◆ WHAT THE TASK ASKS
Transcribe the line that contains "521x420 pixels." and every line after it to the end of the records, exactly and nothing else. Skip the pictures.

━━━━━━━━━━━━━━━━

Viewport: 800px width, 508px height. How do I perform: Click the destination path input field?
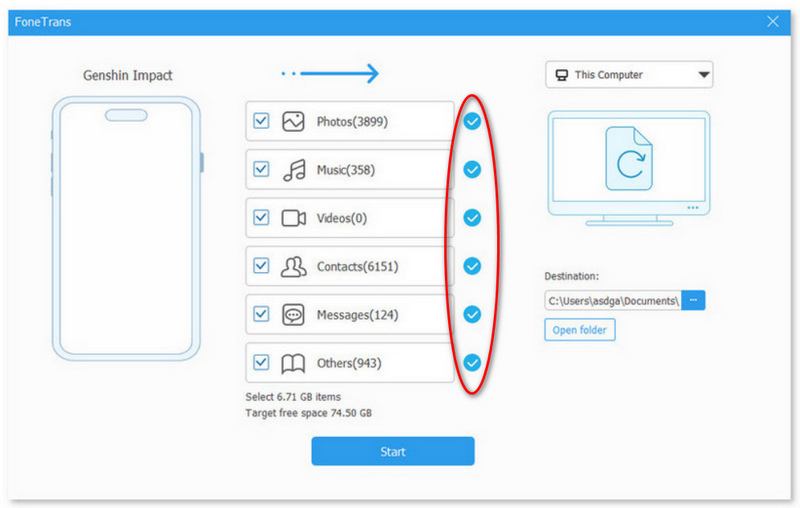612,300
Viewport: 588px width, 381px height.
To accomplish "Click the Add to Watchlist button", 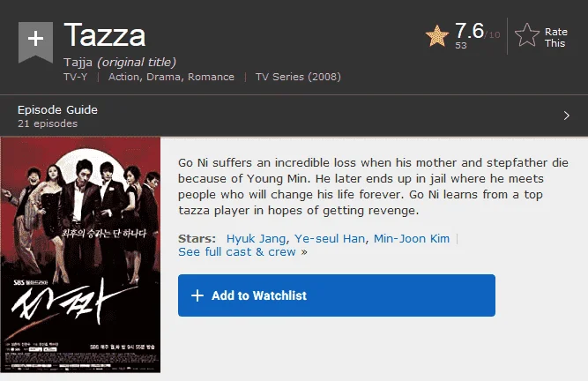I will pyautogui.click(x=337, y=295).
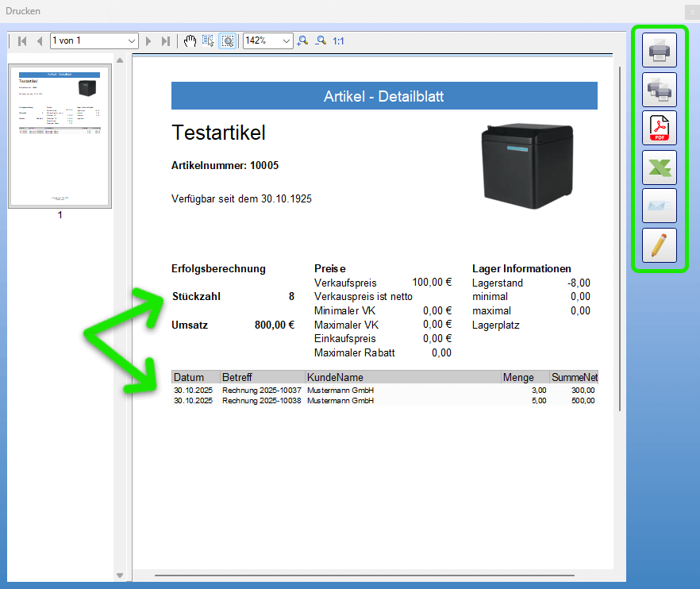This screenshot has width=700, height=589.
Task: Click the vertical scrollbar of the preview
Action: point(619,238)
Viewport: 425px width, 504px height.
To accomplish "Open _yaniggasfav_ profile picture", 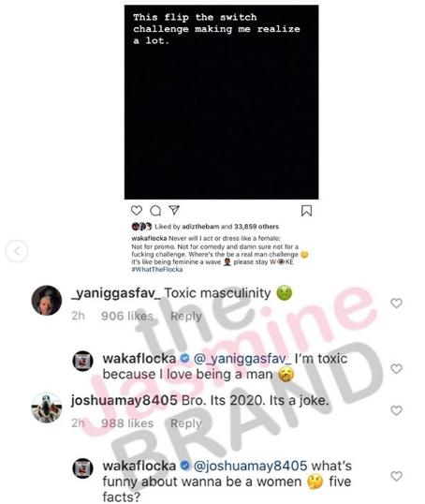I will (47, 301).
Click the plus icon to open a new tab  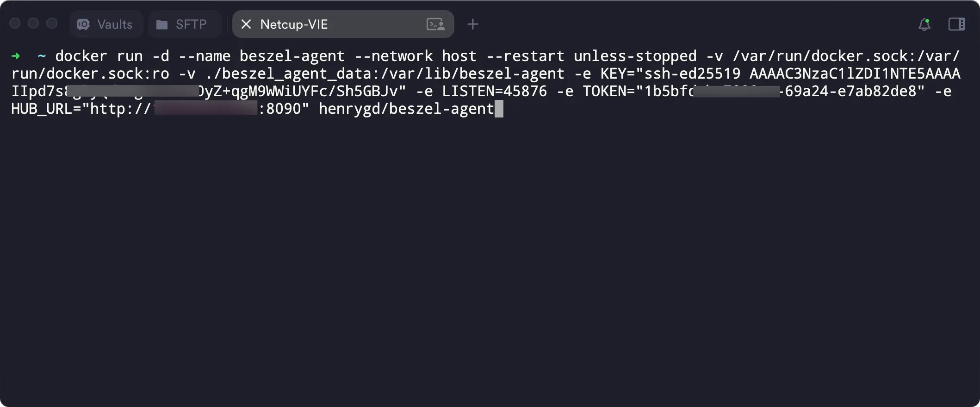[472, 24]
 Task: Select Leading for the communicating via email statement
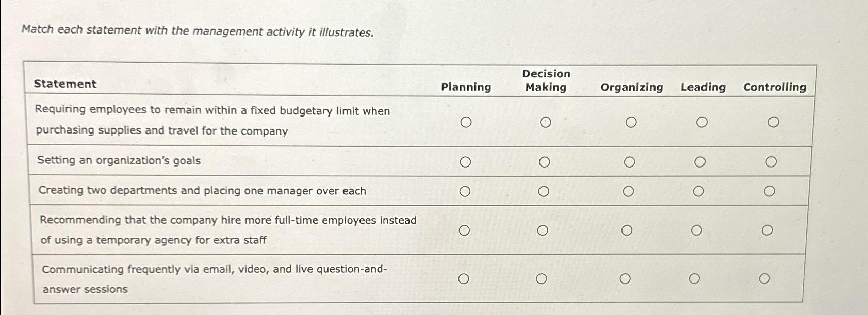point(695,279)
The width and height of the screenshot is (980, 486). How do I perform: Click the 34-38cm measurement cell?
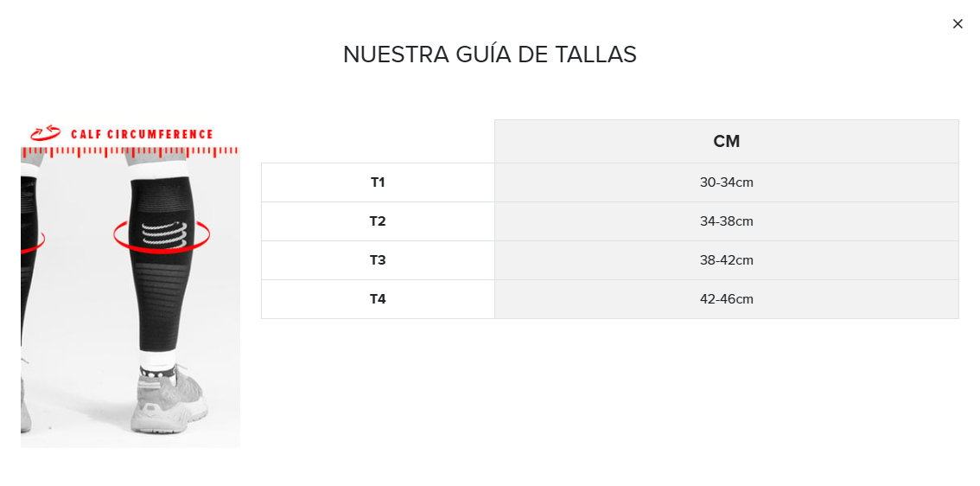coord(726,221)
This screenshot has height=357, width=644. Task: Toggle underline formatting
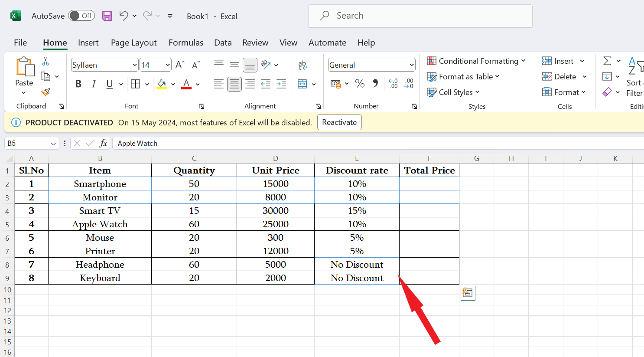point(108,84)
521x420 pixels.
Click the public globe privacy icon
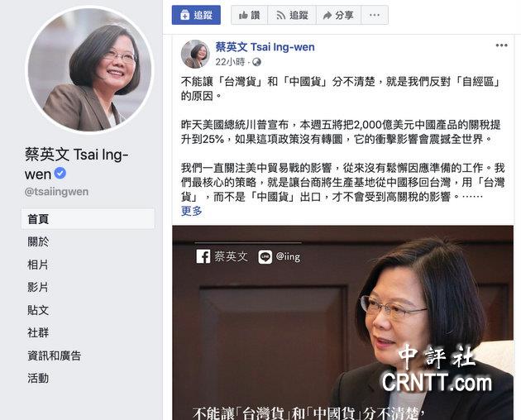tap(256, 62)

━━━━━━━━━━━━━━━━

◆ RESPONSE
521x420 pixels.
Click the public globe privacy icon
tap(256, 62)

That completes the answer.